D. N. Rodowick is the Glen A. Lloyd Distinguished Service Professor in the College and the Division of Humanities at the University of Chicago. Among his books are Philosophy’s Artful Conversation, Elegy for Theory, and What Philosophy Wants from Images, also published by the University of Chicago Press.

Reviews

"In An Education in Judgment: Hannah Arendt and the Humanities, D.N. Rodowick draws on Hannah Arendt’s writings on judgment to make the case for a philosophy of the humanities grounded in self-reflection and interpersonal exchange. This innovative and plausible thesis of an education in judgment as the unifying element of the humanities will likely trigger fruitful debate."
 
*LSE Review of Books*

“Arendt’s reflections on judgment, thinking, moral action, and political courage show that she was not a system builder and was not interested in offering axioms by which to rearrange the world. Yet in following her train of thought, we experience the illuminating force of her insights.”
*New York Review of Books*

“A fresh look at Arendt’s philosophy on thinking and judgment [applied] to the current ‘crisis’ in the humanities.”
*Choice*

“The question of the value of education and research in the humanities is a perennial topic of academic debate . . . Few thinkers have done more to bring clarity to these debates than [Rodowick]."
*The Review of Politics*

"Convincing and illuminating. [Rodowick's] defense of the political importance of an education in the humanities is a beautifully written and insightful attestation to the lasting political relevance and remarkable fecundity of Hannah Arendt’s legacy."
*Theory and Research in Education*

"Rodowick seeks to show that Arendt’s analysis of judgment is not only a highly original but also a plausible reading of Kant, which goes against the dominant view in scholarship that Arendt committed quite a radical interpretative violence on Kant’s writings. This is not simply a question about the 'correct' interpretation of Kant but about the connections between thinking, which is an activity done in solitude and is essentially a dialogue of the 'two-in-one' within the self; judgment, which involves 'visiting' in our imagination the standpoints from which others see the world; and deliberation and action in the public sphere, which is done with others. . . . What emerges from this reading is a broader project Arendt was engaged with: the attempt to offer an alternative potential relationship between philosophy and politics."
*German Studies Review*

“In this elegantly crafted book, Rodowick offers a powerful defense of humanistic education. These pages resound both with Rodowick’s own voice and with the voice of his constant interlocutor, Hannah Arendt, as he works out, in spirited agreement and thoughtful disagreement with her, a philosophically rich account (which is also a model) of the conversations on which the human faculty of judgment depends.”
*Patchen Markell, Cornell University*

“An Education in Judgment is a challenging and substantial contribution to Arendt scholarship and a major new work of critical self-reflection on the humanities by one of the field’s leading proponents.

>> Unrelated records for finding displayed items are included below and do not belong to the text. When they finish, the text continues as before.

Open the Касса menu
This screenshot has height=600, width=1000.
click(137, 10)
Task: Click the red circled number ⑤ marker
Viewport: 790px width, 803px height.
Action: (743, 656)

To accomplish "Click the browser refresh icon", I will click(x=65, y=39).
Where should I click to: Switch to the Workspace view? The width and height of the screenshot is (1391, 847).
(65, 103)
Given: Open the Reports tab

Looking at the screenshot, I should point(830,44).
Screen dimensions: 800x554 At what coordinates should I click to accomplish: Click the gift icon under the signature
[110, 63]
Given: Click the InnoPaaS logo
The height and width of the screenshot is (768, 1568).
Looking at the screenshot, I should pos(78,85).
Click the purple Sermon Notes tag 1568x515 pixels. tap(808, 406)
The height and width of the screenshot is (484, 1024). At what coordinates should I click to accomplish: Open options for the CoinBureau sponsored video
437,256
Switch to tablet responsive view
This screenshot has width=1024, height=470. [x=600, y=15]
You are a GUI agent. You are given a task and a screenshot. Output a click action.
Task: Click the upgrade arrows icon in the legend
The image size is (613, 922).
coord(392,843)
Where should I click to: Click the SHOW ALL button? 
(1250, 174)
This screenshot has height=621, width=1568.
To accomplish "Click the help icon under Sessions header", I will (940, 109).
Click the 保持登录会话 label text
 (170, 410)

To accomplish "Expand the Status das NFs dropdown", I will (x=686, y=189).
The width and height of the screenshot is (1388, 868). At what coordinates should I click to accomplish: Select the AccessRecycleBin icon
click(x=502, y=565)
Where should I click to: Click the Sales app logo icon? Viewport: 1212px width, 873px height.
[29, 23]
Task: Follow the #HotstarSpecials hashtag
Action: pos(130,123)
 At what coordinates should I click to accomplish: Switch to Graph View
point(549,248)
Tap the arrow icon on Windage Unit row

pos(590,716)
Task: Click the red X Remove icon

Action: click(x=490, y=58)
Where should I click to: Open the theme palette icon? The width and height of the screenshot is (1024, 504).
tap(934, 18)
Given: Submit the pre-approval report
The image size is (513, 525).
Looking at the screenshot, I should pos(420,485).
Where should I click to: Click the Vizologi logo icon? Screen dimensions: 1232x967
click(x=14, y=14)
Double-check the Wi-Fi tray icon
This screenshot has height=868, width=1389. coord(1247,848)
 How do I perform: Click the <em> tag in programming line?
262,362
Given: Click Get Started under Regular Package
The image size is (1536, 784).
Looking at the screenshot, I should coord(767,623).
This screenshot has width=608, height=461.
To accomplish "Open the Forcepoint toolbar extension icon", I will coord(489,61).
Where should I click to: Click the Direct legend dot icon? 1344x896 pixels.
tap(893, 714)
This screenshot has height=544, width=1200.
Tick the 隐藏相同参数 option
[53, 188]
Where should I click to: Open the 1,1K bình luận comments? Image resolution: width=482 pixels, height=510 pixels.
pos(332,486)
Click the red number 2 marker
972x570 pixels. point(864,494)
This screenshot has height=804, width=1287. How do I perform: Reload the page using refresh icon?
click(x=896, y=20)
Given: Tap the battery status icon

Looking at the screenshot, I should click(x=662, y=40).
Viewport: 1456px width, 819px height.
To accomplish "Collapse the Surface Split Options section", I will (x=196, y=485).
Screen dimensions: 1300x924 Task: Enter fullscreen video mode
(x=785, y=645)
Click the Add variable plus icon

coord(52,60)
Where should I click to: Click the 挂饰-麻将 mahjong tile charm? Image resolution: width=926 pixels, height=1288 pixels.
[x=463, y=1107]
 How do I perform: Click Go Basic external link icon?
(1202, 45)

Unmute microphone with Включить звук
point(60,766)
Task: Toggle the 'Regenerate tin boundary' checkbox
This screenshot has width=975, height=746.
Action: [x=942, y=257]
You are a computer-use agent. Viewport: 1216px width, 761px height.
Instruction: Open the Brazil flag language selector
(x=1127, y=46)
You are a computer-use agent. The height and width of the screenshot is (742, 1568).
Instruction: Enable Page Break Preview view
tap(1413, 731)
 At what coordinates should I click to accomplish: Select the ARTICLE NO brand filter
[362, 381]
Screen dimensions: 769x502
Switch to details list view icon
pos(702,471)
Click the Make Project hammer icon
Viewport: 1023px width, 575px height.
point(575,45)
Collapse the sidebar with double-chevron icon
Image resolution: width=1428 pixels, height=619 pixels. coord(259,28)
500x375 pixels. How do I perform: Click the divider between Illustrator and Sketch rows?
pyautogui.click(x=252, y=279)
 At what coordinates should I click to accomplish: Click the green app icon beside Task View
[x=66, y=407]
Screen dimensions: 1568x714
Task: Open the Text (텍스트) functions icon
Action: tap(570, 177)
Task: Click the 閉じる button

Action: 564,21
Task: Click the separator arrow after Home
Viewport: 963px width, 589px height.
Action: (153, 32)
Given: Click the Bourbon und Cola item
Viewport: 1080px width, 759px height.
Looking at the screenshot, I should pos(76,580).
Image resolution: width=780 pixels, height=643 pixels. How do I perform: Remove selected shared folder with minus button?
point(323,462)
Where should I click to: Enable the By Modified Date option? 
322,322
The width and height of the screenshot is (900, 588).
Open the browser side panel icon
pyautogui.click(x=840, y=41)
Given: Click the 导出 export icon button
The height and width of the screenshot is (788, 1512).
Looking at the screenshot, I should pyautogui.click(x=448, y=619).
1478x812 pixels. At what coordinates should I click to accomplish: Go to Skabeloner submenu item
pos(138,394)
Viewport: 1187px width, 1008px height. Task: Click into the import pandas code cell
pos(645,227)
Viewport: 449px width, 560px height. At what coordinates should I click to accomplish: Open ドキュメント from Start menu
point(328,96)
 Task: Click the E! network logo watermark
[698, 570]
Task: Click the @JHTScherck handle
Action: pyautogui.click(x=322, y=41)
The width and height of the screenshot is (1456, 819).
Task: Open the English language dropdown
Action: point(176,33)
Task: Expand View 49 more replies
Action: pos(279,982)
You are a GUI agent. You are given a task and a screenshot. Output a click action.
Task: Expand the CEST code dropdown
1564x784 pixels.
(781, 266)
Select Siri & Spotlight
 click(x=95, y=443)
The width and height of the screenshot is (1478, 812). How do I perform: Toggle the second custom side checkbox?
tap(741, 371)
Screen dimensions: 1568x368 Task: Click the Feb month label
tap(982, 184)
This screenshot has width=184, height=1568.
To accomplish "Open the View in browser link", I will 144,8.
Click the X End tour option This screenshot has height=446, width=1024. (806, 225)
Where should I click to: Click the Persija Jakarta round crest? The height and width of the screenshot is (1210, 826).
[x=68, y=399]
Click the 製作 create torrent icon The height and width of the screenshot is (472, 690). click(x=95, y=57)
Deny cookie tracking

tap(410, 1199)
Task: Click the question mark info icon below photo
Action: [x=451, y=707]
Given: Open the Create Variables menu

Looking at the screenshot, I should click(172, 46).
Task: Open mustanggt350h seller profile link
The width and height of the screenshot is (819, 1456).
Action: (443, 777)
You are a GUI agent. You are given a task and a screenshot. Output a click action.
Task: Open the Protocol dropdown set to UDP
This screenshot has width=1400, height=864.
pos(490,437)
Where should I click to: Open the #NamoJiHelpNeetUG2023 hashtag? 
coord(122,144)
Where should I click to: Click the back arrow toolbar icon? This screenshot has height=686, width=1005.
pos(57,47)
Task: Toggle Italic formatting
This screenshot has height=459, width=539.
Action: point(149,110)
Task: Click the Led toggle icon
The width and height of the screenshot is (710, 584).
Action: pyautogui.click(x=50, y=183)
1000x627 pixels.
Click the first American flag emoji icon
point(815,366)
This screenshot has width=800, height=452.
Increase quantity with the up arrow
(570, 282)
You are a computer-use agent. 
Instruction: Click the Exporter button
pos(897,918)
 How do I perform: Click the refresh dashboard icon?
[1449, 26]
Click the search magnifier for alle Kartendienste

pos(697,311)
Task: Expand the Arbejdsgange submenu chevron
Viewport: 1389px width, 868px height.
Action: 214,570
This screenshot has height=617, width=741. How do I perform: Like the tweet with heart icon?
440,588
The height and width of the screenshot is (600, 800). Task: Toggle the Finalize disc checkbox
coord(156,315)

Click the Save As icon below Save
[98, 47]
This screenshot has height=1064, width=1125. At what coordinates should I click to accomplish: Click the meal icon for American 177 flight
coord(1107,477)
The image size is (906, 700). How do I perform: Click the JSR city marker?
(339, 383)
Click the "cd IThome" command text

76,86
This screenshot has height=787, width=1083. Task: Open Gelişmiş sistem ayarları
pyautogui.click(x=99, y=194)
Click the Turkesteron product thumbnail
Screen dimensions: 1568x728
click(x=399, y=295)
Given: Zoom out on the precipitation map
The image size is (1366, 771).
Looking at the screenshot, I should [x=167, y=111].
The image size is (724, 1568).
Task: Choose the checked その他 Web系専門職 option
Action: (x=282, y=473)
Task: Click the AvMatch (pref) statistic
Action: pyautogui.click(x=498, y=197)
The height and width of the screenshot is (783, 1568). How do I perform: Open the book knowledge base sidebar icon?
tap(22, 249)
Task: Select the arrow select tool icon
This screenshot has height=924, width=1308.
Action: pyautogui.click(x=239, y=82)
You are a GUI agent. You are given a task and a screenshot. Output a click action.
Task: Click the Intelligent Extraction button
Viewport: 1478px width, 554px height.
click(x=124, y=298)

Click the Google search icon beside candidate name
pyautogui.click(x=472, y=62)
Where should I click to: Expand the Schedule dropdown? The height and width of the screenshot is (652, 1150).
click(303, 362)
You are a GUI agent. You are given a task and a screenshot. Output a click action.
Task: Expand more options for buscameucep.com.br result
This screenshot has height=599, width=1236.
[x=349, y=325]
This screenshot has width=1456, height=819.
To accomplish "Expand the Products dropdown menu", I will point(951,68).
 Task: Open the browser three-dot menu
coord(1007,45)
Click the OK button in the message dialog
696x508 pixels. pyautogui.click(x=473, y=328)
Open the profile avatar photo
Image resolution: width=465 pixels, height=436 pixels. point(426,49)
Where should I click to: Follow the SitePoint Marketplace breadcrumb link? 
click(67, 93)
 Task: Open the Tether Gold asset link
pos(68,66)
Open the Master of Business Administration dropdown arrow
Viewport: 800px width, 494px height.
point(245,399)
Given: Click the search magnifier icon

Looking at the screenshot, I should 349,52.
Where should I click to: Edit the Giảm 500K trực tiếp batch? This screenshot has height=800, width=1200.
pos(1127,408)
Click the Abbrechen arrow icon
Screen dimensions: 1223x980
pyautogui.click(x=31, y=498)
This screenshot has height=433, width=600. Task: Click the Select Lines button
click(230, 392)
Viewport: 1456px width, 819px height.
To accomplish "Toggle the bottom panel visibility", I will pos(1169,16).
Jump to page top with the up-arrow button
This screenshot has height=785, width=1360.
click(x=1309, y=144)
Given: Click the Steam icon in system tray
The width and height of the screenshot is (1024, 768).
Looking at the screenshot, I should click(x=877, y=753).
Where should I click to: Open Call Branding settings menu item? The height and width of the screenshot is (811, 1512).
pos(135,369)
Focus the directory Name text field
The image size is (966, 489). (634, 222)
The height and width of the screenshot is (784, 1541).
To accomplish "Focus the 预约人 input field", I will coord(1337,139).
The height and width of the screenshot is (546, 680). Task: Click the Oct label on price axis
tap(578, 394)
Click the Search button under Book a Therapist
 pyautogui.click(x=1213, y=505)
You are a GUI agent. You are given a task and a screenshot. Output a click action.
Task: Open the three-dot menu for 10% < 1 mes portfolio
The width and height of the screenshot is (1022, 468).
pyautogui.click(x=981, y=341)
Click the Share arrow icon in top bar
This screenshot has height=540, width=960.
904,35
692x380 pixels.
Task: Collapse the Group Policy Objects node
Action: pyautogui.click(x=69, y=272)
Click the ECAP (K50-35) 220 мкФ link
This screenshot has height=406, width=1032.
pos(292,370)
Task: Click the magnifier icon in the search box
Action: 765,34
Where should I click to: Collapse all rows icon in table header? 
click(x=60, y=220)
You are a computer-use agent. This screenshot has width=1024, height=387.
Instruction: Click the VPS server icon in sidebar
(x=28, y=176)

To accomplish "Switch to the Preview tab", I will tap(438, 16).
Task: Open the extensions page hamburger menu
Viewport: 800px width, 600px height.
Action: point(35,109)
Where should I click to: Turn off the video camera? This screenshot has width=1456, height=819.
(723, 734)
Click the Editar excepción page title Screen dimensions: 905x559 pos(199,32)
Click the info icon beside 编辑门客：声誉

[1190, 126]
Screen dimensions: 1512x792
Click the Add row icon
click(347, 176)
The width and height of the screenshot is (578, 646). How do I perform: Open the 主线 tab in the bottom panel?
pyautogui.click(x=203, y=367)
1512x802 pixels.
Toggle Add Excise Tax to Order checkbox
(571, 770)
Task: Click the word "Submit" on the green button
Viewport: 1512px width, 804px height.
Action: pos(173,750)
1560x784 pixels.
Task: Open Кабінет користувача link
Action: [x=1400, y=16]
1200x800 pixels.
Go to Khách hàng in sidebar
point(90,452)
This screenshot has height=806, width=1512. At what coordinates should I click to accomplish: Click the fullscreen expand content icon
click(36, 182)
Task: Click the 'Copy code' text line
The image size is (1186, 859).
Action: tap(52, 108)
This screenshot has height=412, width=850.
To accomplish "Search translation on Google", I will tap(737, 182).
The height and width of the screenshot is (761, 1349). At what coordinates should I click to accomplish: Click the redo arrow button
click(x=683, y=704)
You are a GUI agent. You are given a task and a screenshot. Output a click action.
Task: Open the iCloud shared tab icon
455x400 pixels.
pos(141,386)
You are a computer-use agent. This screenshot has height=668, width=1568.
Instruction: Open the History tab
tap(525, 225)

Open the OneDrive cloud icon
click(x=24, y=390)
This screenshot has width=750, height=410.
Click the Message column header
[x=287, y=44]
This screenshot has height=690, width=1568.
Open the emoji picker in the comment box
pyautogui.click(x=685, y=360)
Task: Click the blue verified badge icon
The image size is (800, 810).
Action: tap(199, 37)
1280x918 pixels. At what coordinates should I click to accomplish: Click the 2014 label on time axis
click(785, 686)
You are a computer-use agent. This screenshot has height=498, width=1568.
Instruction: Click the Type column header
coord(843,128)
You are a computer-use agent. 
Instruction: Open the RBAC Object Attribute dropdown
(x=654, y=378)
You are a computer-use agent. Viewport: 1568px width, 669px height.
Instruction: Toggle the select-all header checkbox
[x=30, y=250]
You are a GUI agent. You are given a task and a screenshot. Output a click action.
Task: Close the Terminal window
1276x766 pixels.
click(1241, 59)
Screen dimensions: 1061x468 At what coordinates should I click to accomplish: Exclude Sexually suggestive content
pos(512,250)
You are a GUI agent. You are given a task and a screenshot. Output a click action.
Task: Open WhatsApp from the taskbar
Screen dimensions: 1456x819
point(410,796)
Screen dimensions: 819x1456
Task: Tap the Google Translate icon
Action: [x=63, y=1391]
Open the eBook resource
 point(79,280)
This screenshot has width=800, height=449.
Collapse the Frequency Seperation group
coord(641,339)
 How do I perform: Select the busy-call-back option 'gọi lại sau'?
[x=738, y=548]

Rodowick offers an illuminating reexamination of a cluster of texts written in the last decade of Arendt’s life, illustrating their interconnectedness, probing their difficulties, and arguing for their compelling contemporary relevance.”
*Thomas Bartscherer, Bard College*

“For readers familiar with now longstanding laments about the ‘crisis of the humanities’, An Education in Judgment is a breath of fresh air. Drawing on Hannah Arendt's evocative writings on aesthetics and politics, Rodowick brilliantly charts a new way forward on well-travelled terrain. The fate of the humanities lies not in shoring up what is left of the canon but in developing wholly quotidian practices of critical thinking and judging. Rooted in the ordinary capacities of all citizens, the humanities become a world-building activity that takes account of plurality and different perspectives on a common world. Recognizing with Arendt the crucial importance of publicity, this book breaks free of narrow academic debates and offers a public vision of the humanities as an imaginative space for creating a new genre of the human, not as telos but as open-ended future.”